La Revue des Ressources
Accueil > Dossiers > Asiatiques > Asies réelles > Isson Tanaka — peintre d’un Japon méconnu

Isson Tanaka — peintre d’un Japon méconnu 

lundi 15 juin 2015, par Julien Bielka

Sur l’île d’Amami-Ōshima (Japon), située entre l’île principale de Kyūshū et Okinawa, on peut voir, près de la ville de Nazé, une modeste maison en bois, bordée de végétation subtropicale.

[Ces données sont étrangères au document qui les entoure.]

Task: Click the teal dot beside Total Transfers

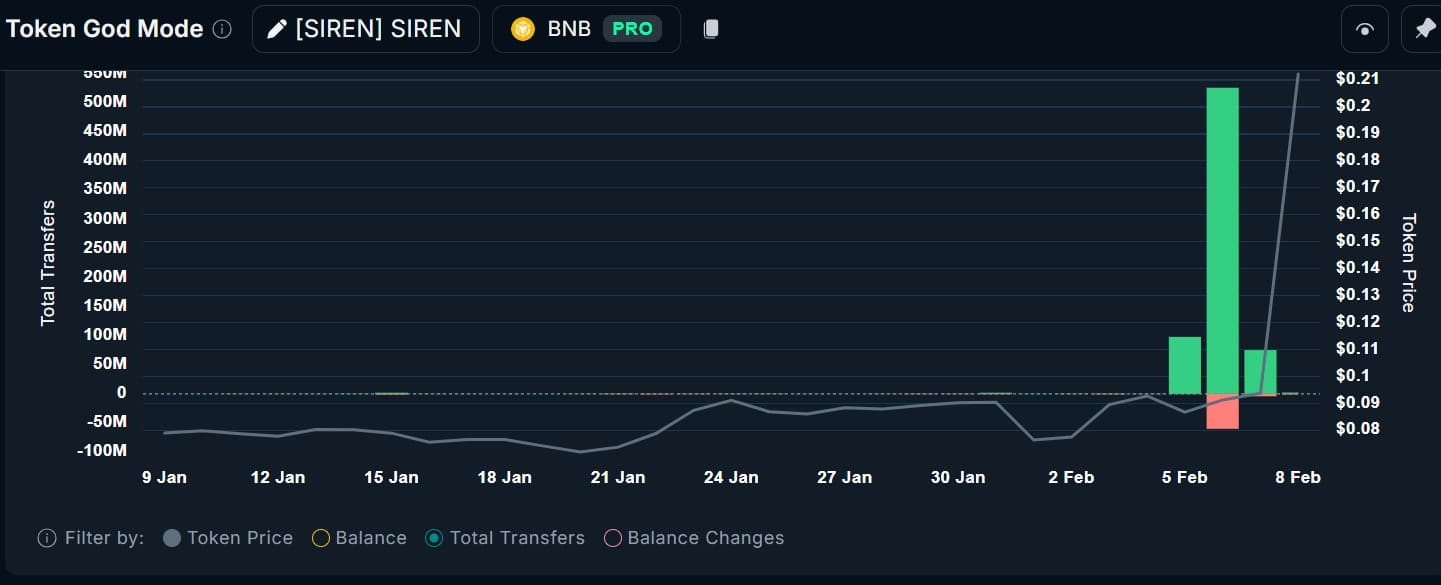Action: (433, 538)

C’est dans cette maison qu’a vécu le peintre Isson Tanaka (1908 - 1977), à partir de sa cinquantième année. Amami-Ōshima est une île qui appartenait, jusqu’au XVIIe siècle, à l’ancien royaume de Ryūkyū. Il s’agit, d’évidence, d’un autre Japon, avec ses propres croyances animistes (pas de bouddhisme ni de shintoïsme), ses langues (amami du Nord, amami du Sud) et sa flore si différente de celle qui vient spontanément à l’esprit lorsque l’on songe au paysage japonais. Hymne à la beauté de l’île, l’œuvre méconnue [1] d’Isson Tanaka parvient à nous communiquer l’émerveillement qu’il a ressenti devant une telle profusion de formes et de couleurs. Un récent voyage sur l’île d’Amami-Ōshima m’a donné l’occasion de découvrir ce peintre atypique, fréquemment surnommé "le Gauguin japonais".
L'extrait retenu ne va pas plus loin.